Directions: For the records below, output every line from the one holding "Image resolution: width=1000" through the final line, unaltered, and no other lines.

Listed entries:
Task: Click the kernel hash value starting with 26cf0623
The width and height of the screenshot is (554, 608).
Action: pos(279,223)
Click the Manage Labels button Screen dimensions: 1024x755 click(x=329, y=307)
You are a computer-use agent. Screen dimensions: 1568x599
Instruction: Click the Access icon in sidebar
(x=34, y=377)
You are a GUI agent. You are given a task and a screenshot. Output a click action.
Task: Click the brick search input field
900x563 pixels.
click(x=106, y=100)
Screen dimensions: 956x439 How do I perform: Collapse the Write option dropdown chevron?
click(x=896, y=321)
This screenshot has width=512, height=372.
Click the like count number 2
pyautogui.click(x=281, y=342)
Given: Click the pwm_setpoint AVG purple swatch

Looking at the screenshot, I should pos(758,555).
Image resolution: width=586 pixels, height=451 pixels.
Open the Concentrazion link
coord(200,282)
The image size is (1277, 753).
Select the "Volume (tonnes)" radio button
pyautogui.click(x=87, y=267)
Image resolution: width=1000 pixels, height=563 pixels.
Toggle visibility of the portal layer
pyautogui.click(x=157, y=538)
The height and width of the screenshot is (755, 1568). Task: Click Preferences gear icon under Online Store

Response area:
Image resolution: width=1000 pixels, height=563 pixels.
Toggle visibility of the portal layer
pyautogui.click(x=157, y=538)
The height and width of the screenshot is (755, 1568). Task: Click Preferences gear icon under Online Store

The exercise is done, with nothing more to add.